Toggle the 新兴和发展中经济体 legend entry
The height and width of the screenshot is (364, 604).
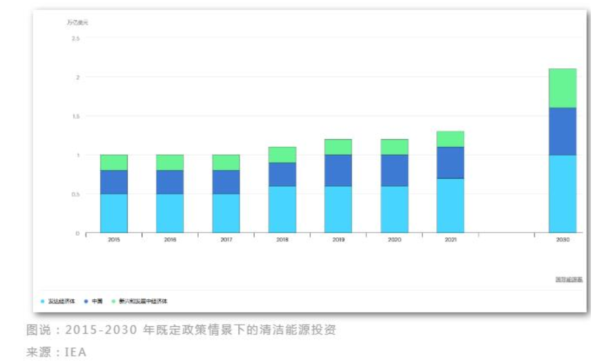coord(143,301)
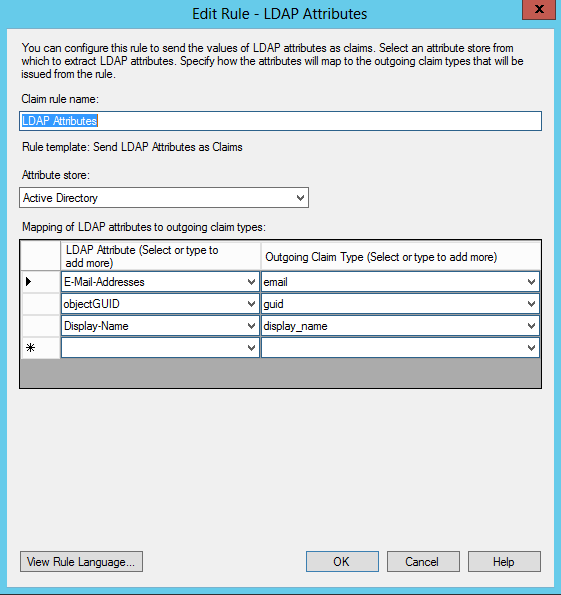Expand the Display-Name attribute dropdown arrow
Viewport: 561px width, 595px height.
(251, 326)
^^^^^^^^
Everything in the records above should be retyped exactly except the pictures.

YOUR SOLUTION:
Toggle the 新兴和发展中经济体 legend entry
The height and width of the screenshot is (364, 604).
coord(143,301)
Expand the Display-Name attribute dropdown arrow
Viewport: 561px width, 595px height.
(251, 326)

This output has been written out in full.